Most of Netflix’s competitors are owned by studios with deep libraries of intellectual property and no incentive to license the most valuable examples. The remainder are a grab-bag: because Apple is reliant on original material, it has been selectively developing programming of a higher calibre; Amazon, meanwhile, bundles its video streaming with free shipping on Amazon purchases, and it is hard to tell how serious it is about its long-term interest. (Update: Alex reminded me that Amazon bought MGM Studios, which I completely forgot about. So, to correct: yes, Amazon is very serious about video.)

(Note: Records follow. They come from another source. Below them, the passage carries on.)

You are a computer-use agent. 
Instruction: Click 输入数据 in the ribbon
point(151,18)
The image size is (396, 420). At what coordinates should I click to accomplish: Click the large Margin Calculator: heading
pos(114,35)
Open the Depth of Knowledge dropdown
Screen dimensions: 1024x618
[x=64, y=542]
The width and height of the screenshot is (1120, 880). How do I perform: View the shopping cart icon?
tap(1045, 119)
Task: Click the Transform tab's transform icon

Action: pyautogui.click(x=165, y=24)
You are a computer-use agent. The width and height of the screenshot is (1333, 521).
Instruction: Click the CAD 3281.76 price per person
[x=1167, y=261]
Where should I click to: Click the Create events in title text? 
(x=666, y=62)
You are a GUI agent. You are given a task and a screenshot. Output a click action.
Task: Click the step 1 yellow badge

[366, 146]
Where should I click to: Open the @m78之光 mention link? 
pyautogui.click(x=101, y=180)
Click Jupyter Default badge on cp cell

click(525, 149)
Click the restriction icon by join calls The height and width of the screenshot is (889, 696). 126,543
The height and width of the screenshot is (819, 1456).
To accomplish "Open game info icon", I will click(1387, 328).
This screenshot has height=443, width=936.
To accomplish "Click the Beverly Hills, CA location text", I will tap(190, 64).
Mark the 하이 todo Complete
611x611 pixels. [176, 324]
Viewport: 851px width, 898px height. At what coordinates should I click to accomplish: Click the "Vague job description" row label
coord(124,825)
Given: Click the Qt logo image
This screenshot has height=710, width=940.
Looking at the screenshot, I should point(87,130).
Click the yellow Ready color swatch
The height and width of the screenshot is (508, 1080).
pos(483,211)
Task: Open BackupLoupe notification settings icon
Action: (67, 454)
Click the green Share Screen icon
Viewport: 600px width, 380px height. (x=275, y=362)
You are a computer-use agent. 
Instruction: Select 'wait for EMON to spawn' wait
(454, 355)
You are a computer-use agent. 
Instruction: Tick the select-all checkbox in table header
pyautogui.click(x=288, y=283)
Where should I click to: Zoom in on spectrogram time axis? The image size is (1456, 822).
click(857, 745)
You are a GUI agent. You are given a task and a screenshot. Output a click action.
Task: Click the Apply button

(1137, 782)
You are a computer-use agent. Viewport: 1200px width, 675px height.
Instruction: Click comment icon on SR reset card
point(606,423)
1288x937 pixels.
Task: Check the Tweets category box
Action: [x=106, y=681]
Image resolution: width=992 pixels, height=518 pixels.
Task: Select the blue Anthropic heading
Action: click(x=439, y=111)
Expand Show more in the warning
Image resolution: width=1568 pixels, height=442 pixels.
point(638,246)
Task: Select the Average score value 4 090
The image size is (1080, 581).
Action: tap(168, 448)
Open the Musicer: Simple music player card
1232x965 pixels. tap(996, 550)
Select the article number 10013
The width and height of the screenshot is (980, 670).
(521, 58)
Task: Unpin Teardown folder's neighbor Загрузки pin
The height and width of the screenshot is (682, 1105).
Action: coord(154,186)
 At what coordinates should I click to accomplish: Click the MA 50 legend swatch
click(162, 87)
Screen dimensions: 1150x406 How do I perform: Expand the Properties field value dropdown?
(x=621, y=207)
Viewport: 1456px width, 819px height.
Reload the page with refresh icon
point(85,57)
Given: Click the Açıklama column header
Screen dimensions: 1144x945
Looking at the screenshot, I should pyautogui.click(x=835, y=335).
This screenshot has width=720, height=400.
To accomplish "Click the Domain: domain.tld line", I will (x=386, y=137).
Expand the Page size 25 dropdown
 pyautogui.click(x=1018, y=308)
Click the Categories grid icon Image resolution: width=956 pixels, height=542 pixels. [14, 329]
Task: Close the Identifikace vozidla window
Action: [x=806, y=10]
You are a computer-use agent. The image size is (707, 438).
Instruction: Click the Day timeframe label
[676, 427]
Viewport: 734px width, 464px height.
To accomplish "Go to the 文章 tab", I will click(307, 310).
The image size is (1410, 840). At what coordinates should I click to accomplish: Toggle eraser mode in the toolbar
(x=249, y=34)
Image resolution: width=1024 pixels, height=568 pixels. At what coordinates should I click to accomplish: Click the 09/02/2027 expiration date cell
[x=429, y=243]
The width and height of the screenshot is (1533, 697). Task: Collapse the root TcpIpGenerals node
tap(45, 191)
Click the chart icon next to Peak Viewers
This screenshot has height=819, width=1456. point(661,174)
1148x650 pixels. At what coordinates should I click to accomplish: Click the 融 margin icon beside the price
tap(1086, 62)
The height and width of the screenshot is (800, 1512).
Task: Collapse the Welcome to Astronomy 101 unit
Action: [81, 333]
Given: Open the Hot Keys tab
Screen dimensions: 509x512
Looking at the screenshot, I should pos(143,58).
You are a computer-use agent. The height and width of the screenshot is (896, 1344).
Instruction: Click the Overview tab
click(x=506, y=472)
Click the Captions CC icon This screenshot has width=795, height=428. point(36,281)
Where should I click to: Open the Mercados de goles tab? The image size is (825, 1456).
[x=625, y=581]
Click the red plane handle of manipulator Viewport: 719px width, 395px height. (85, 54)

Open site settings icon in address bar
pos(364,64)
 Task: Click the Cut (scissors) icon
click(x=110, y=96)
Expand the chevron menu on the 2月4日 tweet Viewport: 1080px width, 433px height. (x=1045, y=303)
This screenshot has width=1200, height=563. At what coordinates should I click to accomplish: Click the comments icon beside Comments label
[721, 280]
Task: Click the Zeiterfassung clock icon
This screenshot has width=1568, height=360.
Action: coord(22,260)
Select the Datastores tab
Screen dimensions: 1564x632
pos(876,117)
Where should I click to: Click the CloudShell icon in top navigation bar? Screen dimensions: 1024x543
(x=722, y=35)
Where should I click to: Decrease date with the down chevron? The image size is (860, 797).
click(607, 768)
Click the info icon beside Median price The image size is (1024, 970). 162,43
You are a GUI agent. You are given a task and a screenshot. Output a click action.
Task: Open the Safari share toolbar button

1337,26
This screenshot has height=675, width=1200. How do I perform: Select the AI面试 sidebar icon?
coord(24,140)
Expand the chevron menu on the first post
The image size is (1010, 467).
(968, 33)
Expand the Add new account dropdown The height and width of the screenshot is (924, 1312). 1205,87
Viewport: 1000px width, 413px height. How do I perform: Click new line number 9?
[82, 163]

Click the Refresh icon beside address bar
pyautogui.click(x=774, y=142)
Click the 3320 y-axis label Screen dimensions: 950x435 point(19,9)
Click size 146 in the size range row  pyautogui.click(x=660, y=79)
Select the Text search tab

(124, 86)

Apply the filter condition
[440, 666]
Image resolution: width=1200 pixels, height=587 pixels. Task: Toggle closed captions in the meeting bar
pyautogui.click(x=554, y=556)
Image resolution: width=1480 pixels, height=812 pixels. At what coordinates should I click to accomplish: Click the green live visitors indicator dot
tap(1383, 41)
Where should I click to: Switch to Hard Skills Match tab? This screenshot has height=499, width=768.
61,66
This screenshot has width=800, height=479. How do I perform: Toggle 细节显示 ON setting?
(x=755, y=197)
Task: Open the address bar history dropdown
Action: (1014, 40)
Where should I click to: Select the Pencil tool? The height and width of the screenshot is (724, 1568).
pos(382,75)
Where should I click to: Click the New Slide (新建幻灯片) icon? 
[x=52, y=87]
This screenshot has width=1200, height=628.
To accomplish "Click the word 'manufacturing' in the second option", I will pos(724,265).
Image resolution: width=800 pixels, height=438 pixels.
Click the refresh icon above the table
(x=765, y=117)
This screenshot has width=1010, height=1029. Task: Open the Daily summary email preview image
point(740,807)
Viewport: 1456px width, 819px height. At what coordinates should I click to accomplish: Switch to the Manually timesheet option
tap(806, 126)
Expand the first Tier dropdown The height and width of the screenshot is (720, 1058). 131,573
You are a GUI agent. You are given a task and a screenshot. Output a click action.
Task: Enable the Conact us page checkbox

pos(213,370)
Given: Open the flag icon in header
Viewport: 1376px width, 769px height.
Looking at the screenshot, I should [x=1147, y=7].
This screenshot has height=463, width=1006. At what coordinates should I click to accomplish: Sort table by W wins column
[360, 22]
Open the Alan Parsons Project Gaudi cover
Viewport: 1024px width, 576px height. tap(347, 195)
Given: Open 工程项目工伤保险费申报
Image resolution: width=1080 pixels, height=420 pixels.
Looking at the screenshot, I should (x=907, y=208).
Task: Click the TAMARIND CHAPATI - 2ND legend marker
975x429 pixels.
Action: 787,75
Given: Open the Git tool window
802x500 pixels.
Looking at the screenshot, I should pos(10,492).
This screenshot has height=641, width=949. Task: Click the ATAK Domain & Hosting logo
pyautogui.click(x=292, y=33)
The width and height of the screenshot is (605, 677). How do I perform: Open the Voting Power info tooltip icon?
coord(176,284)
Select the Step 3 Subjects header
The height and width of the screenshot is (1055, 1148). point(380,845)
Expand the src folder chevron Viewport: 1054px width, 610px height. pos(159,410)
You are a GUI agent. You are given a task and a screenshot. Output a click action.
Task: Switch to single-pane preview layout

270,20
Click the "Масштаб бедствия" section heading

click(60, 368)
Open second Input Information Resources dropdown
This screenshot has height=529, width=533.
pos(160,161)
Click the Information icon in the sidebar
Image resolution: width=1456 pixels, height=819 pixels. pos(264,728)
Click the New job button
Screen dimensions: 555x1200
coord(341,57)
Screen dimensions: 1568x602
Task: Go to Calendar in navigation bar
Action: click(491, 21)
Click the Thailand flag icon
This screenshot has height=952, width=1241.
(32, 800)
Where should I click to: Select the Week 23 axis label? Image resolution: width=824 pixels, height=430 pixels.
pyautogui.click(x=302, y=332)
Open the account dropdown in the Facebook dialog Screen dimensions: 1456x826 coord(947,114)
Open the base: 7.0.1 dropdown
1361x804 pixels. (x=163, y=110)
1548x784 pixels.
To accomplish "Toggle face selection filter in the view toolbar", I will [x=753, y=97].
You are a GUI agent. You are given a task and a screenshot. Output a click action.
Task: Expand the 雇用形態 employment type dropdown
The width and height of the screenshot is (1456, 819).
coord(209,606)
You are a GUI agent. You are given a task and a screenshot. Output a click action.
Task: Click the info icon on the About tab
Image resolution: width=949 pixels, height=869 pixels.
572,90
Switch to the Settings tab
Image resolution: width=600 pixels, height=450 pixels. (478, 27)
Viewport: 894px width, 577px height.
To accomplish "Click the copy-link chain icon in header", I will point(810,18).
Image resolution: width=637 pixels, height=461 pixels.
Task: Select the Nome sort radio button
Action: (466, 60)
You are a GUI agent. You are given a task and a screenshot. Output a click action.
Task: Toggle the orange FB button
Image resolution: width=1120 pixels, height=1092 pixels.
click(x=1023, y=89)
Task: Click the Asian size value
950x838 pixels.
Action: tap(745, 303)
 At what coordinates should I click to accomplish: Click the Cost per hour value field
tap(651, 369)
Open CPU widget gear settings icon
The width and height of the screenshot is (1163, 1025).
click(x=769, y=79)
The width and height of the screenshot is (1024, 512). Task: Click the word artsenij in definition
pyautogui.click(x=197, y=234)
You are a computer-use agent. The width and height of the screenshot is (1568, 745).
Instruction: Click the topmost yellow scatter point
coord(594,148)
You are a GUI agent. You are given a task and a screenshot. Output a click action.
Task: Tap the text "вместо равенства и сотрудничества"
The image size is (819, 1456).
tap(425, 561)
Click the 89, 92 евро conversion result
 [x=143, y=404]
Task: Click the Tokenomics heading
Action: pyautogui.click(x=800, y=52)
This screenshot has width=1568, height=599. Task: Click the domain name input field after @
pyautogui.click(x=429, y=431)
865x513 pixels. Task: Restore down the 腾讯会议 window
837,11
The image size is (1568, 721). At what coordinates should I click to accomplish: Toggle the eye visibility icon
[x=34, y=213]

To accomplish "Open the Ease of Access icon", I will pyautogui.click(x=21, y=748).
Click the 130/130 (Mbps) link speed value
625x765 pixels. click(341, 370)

Netflix, meanwhile, looks like it is often throwing money at the wall and seeing what sticks. That is not a phenomenon unique to Netflix, for sure, and it has plenty of good shows too. Serial productions like “Stranger Things” and “Sex Education” have been well received, and it has released films like “Tick, Tick, Boom!” and “Uncut Gems”. But these are all over the place. What does a “Netflix movie” look like? Actually, that seems unfair — a lot of stuff on Netflix looks like it has been put through the exact same team of cinematographers, colourists, editors, and visual effects producers. Here is a better version of that question: who is Netflix making movies for?
It seems like many of its highest-profile movie releases are expensive attempts to justify the monthly subscription price. Not necessarily why it is worth paying twenty dollars every month, just something to keep your eyes busy so you do not unsubscribe until the next season of “The Crown” is released. It is all just content at its most empty definition. Much of Netflix’s original library feels like a much more expensive version of 1990s direct-to-video dreck. Maybe the nonstop drumbeat of action movie franchises, including those of comic book characters, have just sapped me of the energy to enjoy yet another hero-endures-explosions plot, but it is wild that many of these wildly expensive movies are so perfunctory.